# Finally got that Side Fire Box for my grill....



## AllenOK (Apr 25, 2007)

After two years, I finally got around to buying the SFB for my Char Griller grill.  Tomorrow, I'm planning on firing that baby up and seeing what she can do.  I've got 10# of leg-and-thigh quarters that I'm going to bring tonight, dry off and dry rub tomorrow, then smoke tomorrow afternoon.  I can't wait.


----------



## TATTRAT (Apr 25, 2007)

So Allen, what flight do I need to catch to be in time for dinner


Have fun, great accessory! Like man jewelry!


----------



## kitchenelf (Apr 26, 2007)

You lucky duck!  I'm probably one of the few females who requests a smoker for a Christmas present!!!!!!!!

Let us know how they turn out and EXACTLY what you did  

I am a believer in brining in apple juice (among other things) and smoking that turkey at Thanksgiving - it was awesome!


----------



## AllenOK (Apr 26, 2007)

My target service time is 7 pm Central.

I did think about flavoring my brine, but I was just thinking about adding some brown sugar, or just the dry rub that I always put on meat for smoking.  I didn't think about apple juice with enough salt added for a brine; I may have to try that.

I "should" be able to fit a couple small turkeys into the smoking chamber, as long as I take out the warming rack.  I may have to improvise a way to lower the grates, though, or, just get a rotisserie attachment, skewer some larger turkeys on that, and smoke them on the rotisserie.  I could do a large Tom that way.  I'll have to look in the documentation for my grill about how much the rotisserie costs.

I've got to go and get some apple juice and a spray mister, though.  At least now I don't have to open the smoking chamber to refuel the fire.


----------



## Jeekinz (Apr 26, 2007)

Don't forget the beer!

I love the SFB on mine. Tell us how you made out.

BTW, It's a little bit of a PITA removing the plate from the side of the grill.  If you bend it a little, use pliers to straighten it out.


----------



## candelbc (Apr 26, 2007)

I love my Chargriller, and now, I bet you will too...

A smoked, brined turkey? Count me IN.... 

It's definitely that time of the year again.. (In Wisconsin at least)..


----------



## AllenOK (Apr 26, 2007)

Jeekinz said:
			
		

> Don't forget the beer!
> 
> I love the SFB on mine. Tell us how you made out.
> 
> BTW, It's a little bit of a PITA removing the plate from the side of the grill.  If you bend it a little, use pliers to straighten it out.



Corona Extra w/ lime in the fridge as I type.

I used my drill with the 1/4" bit and drilled out the holes for the bolts to attach the SFB to the cooking chamber.  Once I got that done, I started whacking the plate with my rubber mallet (heavy sucker, couple pounds at least).  It popped out with maybe 10 whacks (scientific term).  Once I got it started, it was easy, just follow where the next "weld" was.

I actually got it mounted, by myself (I've heard on this board to have a helper, and the manual mentioned that as well), in about 30 - 45 minutes.

» **Supplied data**:

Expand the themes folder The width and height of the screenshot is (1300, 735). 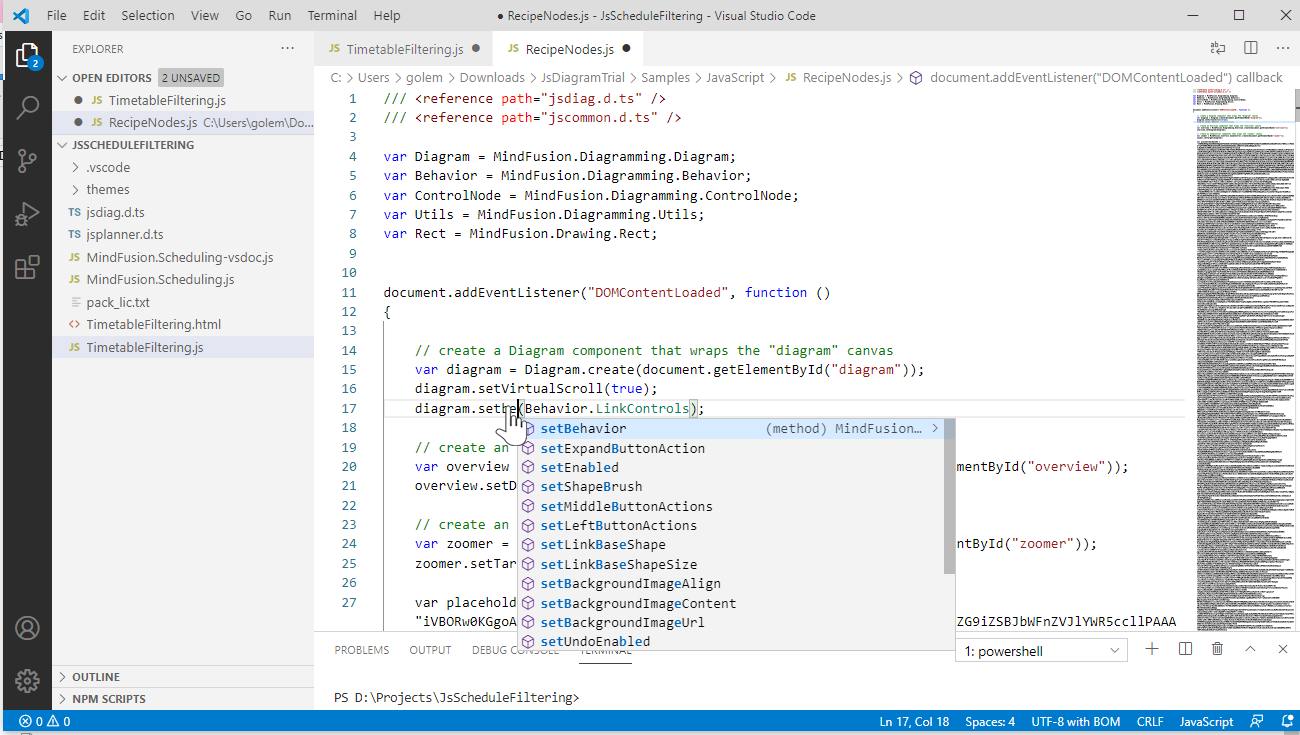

» **The tasks**:
a) In the side fire box thread, what size drill bit did AllenOK use to drill out the bolt holes?
b) Carry the side fire box thread on from the point where it stops.
The material comes from a different source than the side fire box thread.

» **Responses by task**:
a) A 1/4" bit.

b)
Learning fire-control with this was interesting.  I figured I would have to use more fuel, since I'm heating a bigger volume, part of which is separated from the fire chamber.  However, it took me an hour to really figure out just how much fuel I'd need.  But, I've been holding at an average 200 degrees F for the past couple of hours now.  I'm going to go out and feed the fire in a little bit.

Now, I just need to find a cheap, preferably free, source of pecan wood.


----------



## Renee Attili (Apr 27, 2007)

kitchenelf said:
			
		

> You lucky duck! I'm probably one of the few females who requests a smoker for a Christmas present!!!!!!!!
> 
> Let us know how they turn out and EXACTLY what you did
> 
> I am a believer in brining in apple juice (among other things) and smoking that turkey at Thanksgiving - it was awesome!


I not only requested but recieved my Big green Egg this past X-Mas 
So you are not the only one lol


----------



## AllenOK (Apr 28, 2007)

Ok, and the results are:

I may have had the chicken in for to long.  I smoked them for 5 hours.  At the four hour point, they actually looked perfect, but I ran them for one more hour just to be sure.  At five hours, the legs were starting to pull off the thighs.  The skin was pretty much black, but I wasn't going to eat the skin anyway.  I didn't have a "pink ring", but the meat was pretty much pink althrougout.  It had a GREAT flavor, and pulled off the bone easily.

I was hoping to have enough to make some chicken enchiladas with the leftovers, but, the kids didn't really leave me with enough.  I might try to make a few enchiladas anyway, to see how it comes out.


----------



## kitchenelf (Apr 28, 2007)

5 hours doesn't seem too long to me.  I like to cook them until the leg wiggles loosely.  My skin is usually VERY dark brown.  If yours was black you may have just kept the temp a bit too high.  What did you cook them at?  This chicken also makes some awesome chicken salad.  Enchiladas?  I make these white chicken enchiladas and smoked chicken would be great!  Thanks for THAT idea!!!!!


----------



## AllenOK (Apr 28, 2007)

The temp never got over 225 degrees F.  Most of the time was right around 200 degrees F.  I just typed up the recipe for the enchiladas.  I'll go and post it on the Ethnic board.


----------



## Jeekinz (Apr 30, 2007)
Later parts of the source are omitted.